Operação Gutenberg desarticula esquema de R$ 27 milhões na Saúde e prende ex-coordenador em MS

Uma operação de alta complexidade e impacto na segurança pública foi deflagrada na última terça-feira, 07 de julho, pelo Grupo de Atuação Especial de Repressão ao Crime Organizado (Gaeco) em Mato Grosso do Sul. A ação resultou na prisão de Ed Carlo Britto Burgatt, ex-coordenador da regulação da Secretaria Estadual de Saúde (SES), figura com trajetória de 25 anos no serviço público estadual. A operação, batizada de Gutenberg, tem como objetivo desarticular um robusto esquema de desvio de dinheiro público que, segundo as investigações, movimentou a vultosa quantia de R$ 27 milhões. Imediatamente após a intervenção policial, Burgatt foi afastado de suas funções como coordenador da Coordenadoria de Regulação e Assistência (CRA), conforme documento retroativo à data da prisão.

A execução da Operação Gutenberg ocorreu quando Ed Carlo Britto Burgatt estava a apenas 22 dias de iniciar seu período de férias. Detentor de um cargo de auditor de serviços de saúde, ele recebia uma remuneração expressiva, que chegava a R$ 44,1 mil, valor superior aos vencimentos do próprio governador do estado. As apurações do Gaeco revelam que o Complexo Regulador Estadual (Core), sistema estratégico da SES encarregado de gerenciar o acesso dos cidadãos a leitos hospitalares, exames e consultas especializadas via Sistema Único de Saúde (SUS), estaria sendo utilizado como peça-chave na engrenagem criminosa. A ação do Gaeco no Core, situado na Avenida Afonso Pena, em Campo Grande, durou duas horas para coletar subsídios probatórios.

O Esquema de Corrupção e Seu Impacto Social

O detalhamento da investigação, conforme nota divulgada pelo Ministério Público de Mato Grosso do Sul (MPMS), expõe a natureza perversa do esquema. O grupo criminoso, valendo-se da influência de servidores cooptados na área da saúde pública, condicionava a autorização de procedimentos médicos essenciais – como exames, cirurgias e vagas em leitos hospitalares – à aquisição de livros comercializados pelos próprios envolvidos. Essa prática desumana comprometia diretamente o acesso à saúde, transformando um direito básico em moeda de troca para o enriquecimento ilícito de poucos.

A desarticulação deste esquema representa um golpe significativo contra a corrupção que corroía a administração pública e impactava diretamente a vida de milhares de pacientes. O trabalho técnico e investigativo do Gaeco foi crucial para identificar o *modus operandi* e interromper essa cadeia de ilegalidades, visando restaurar a equidade e a eficiência do sistema de regulação de saúde no estado.

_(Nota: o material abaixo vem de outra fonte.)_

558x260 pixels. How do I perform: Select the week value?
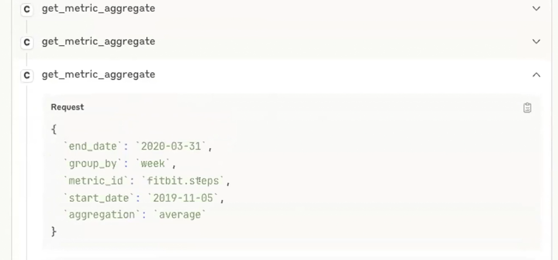[x=153, y=164]
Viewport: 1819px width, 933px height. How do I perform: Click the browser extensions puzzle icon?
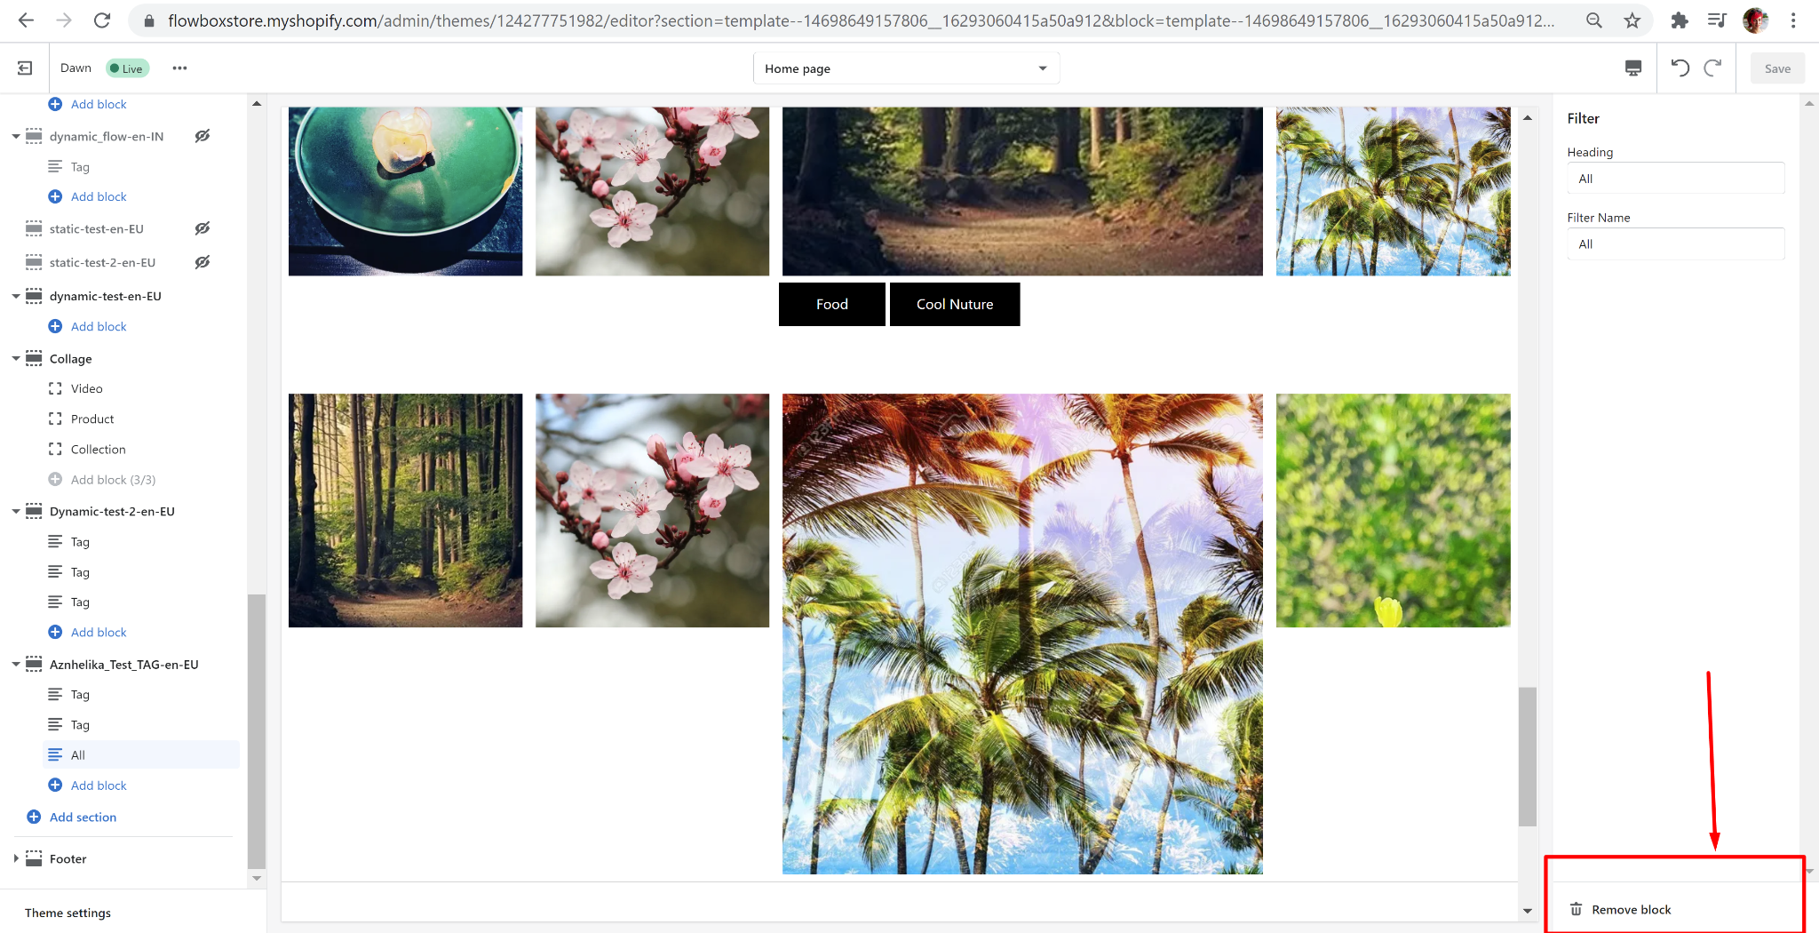coord(1679,20)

Ações Coordenadas e Transparência Governamental

As diligências da Operação Gutenberg se estenderam e resultaram também na prisão de Jessyca Duarte Burgatt, filha de Ed Carlo Britto Burgatt. Jessyca é apontada como integrante do quadro societário de uma operadora de planos de saúde, com sede em Três Lagoas. Este fato sublinha a amplitude da investigação e a busca por identificar todos os envolvidos na rede criminosa.

O governo de Mato Grosso do Sul, por meio de suas forças de segurança, prestou apoio irrestrito à operação do Gaeco, demonstrando compromisso com a elucidação dos fatos e a responsabilização. Em comunicado oficial, a gestão estadual informou que, em linha com suas políticas de compliance e transparência, determinou o afastamento e/ou a exoneração imediata dos servidores investigados. Adicionalmente, a Secretaria de Estado de Saúde e a Controladoria-Geral do Estado instauraram auditorias simultâneas nos procedimentos sob a alçada do Executivo, reforçando a integridade da administração pública.

Controvérsias Pré-existentes sobre o CORE

Paralelamente às investigações sobre corrupção, o Complexo Regulador Estadual (Core) já enfrentava questionamentos sobre sua funcionalidade e eficiência. Conforme uma reclamação encaminhada ao Ministério Público de Dourados em abril de 2025, o Core era considerado, no mínimo, três vezes mais lento e complexo do que o Sistema de Regulação (Sisreg). A denúncia também apontava para problemas técnicos persistentes e não solucionados por seus desenvolvedores. A migração para o Core ainda envolvia a inserção manual de aproximadamente 56 mil fichas de pacientes, um desafio logístico que se somava às falhas operacionais percebidas.